Since the early 1990s, a humble little computing device has caused a quiet revolution in the way mathematics is taught in America’s high schools.

For generations, algebra students painstakingly plotted equations on graph paper, a process that often produced more eraser marks than answers. With the advent of the graphing calculator – a souped-up version of the hand-held calculator once scorned by math teachers – students are able to plot, adjust and even play with equations with relative ease.

Now a team of education researchers is taking the device to the next level. University of Florida College of Education Professor Stephen Pape and his colleagues are helping algebra teachers around the nation set up in-class wireless networks linking all their students’ calculators – a network that can turn the once-solitary process of ciphering into a social activity.

“When the teacher can see every student’s answer on the screen in real time and provide instant feedback, an algebra class becomes a true learning community,” Pape said. “If 60 percent of my class gets a particular problem wrong, we can stop what we’re doing and discuss it then and there.”

Pape is one of the lead investigators on a $3 million, four-year U.S. Department of Education study that has placed new calculator-networking technology in the classrooms of approximately 100 algebra teachers in 28 states. Pape and several faculty members from The Ohio State University (where Pape once taught) are examining the effect that technology is having on the educational outcomes of more than 10,000 students.

“The graphing calculator has changed the approach to teaching in a lot of Algebra I classrooms, but this technology takes it a step farther,” Pape said.

You won’t see it on the cover of *Wired* any time soon, but the graphing calculator really has caused the kind of revolution starry-eyed futurists used to dream about. First introduced in the mid-1980s, the device added a crude graphic display and an equation-plotting function to the standard scientific calculator. As technological advances improved their power and reduced their cost, graphing calculators began popping up in many high schools.
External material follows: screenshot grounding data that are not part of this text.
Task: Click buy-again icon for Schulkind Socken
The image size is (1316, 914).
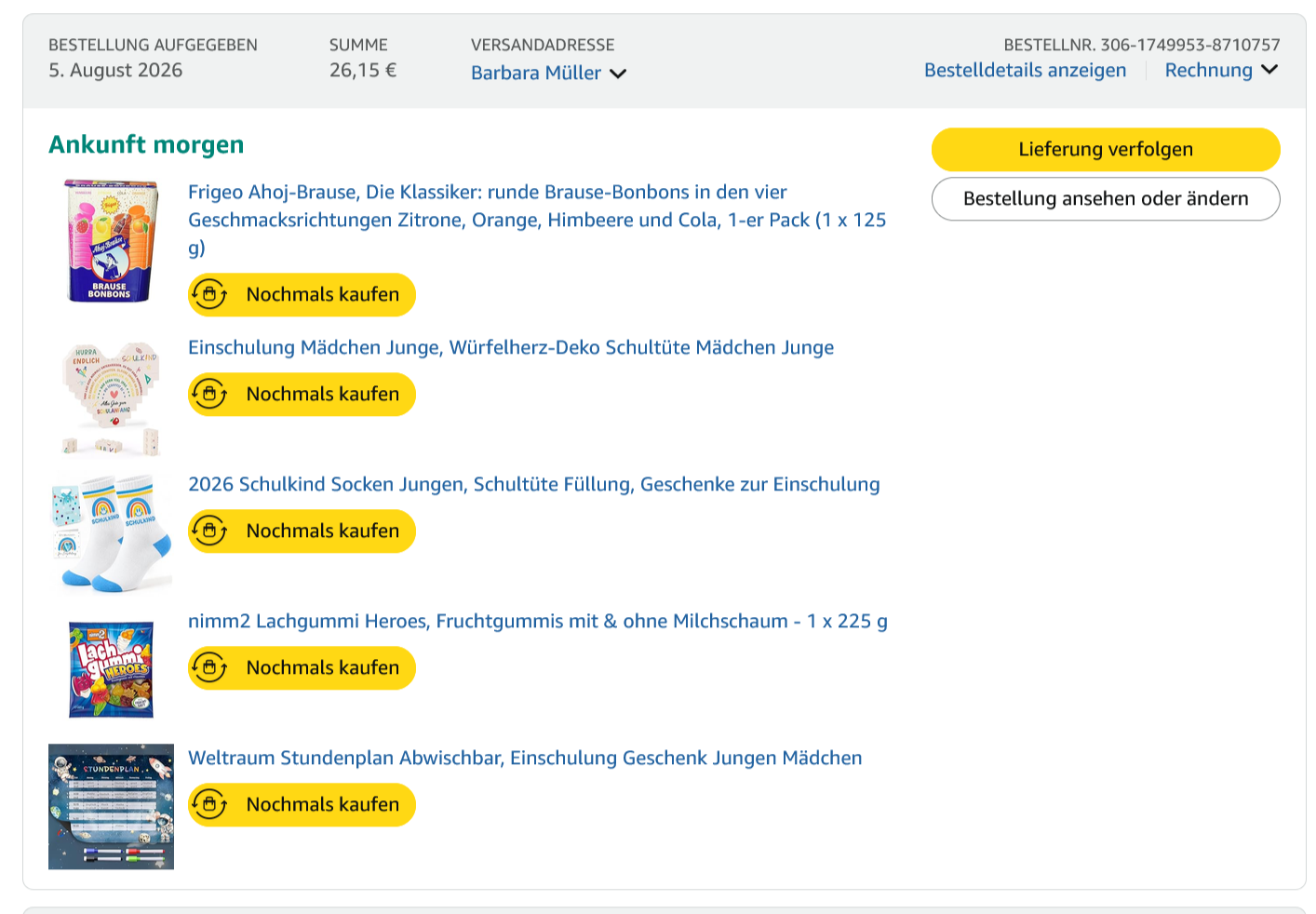Action: pos(210,531)
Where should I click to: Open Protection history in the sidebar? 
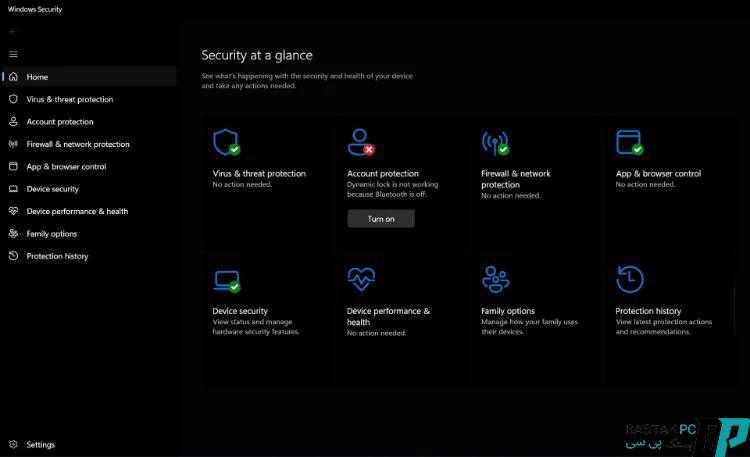57,256
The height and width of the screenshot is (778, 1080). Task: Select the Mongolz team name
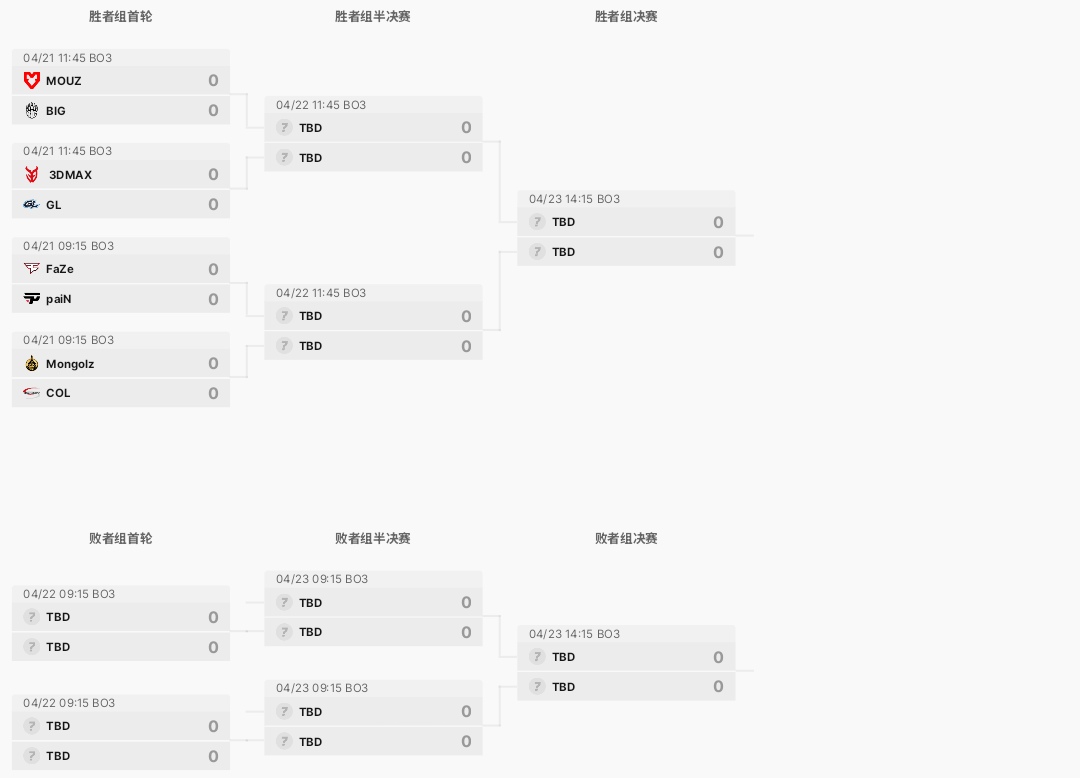(x=70, y=364)
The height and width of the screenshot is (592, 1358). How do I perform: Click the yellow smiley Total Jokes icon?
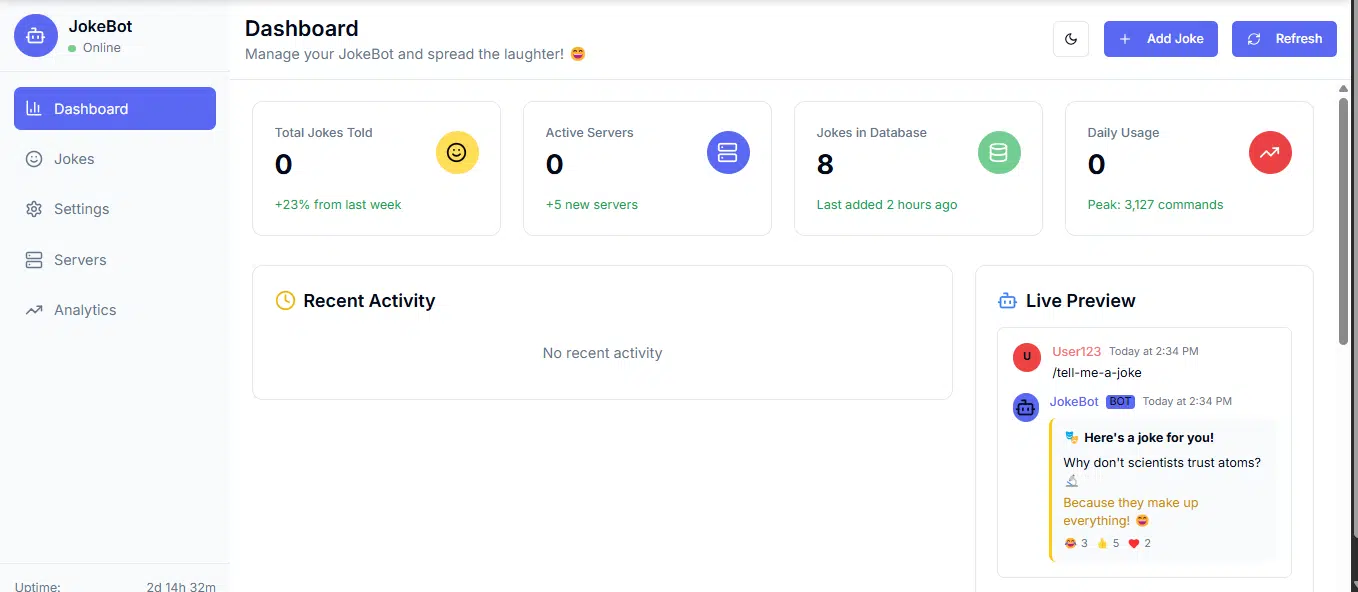457,152
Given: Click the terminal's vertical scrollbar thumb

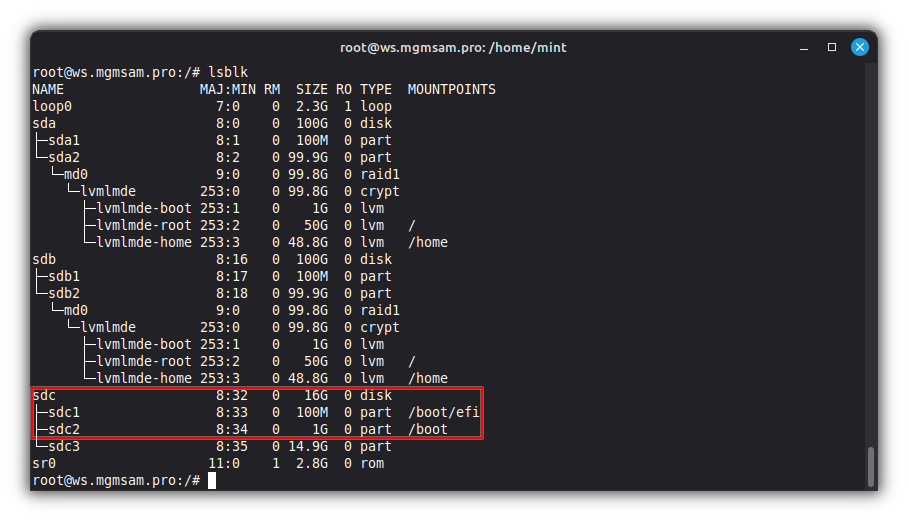Looking at the screenshot, I should (x=870, y=465).
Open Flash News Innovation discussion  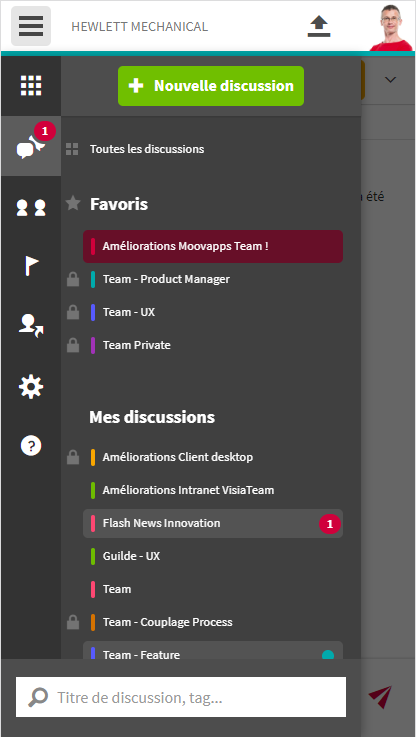tap(213, 523)
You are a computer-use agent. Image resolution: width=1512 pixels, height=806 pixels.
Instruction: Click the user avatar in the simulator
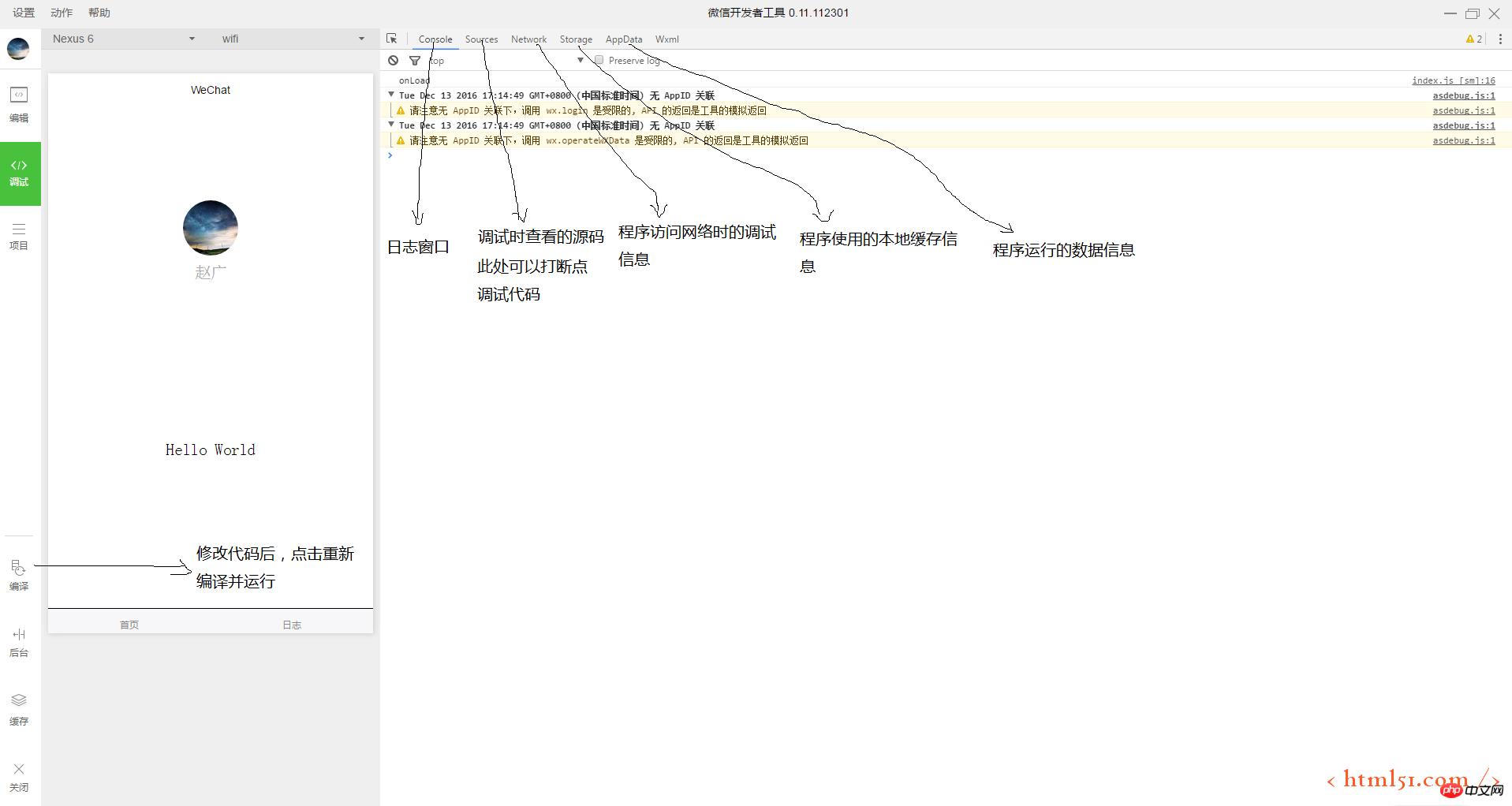[x=211, y=228]
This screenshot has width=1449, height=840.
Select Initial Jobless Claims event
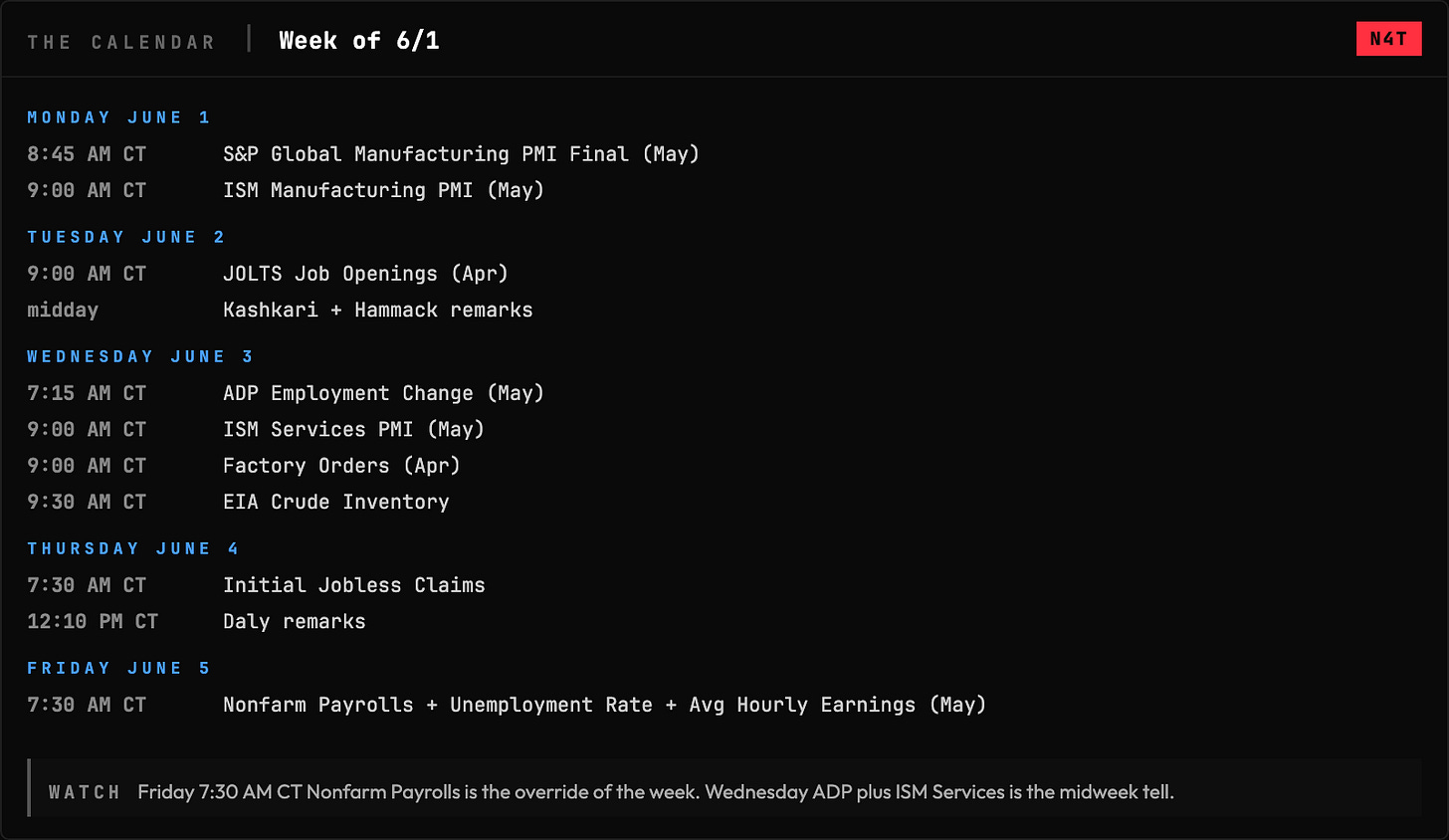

These days, the graphing calculator is a fully programmable handheld computer that allows students to plot equations and show their results instantly, run instructional programs designed to teach specific math skills, and even dabble in programming on their own. Teachers can free their students from hours of frustrating toil with rulers and grid paper, and spend their time teaching mathematical concepts instead. Rather than learning to plot points on coordinate axes, the students can be taught to read graphs that represent real-life phenomena. At a relatively low cost of $125 per unit, who cares if the little computer looks dorkier than a pocket protector?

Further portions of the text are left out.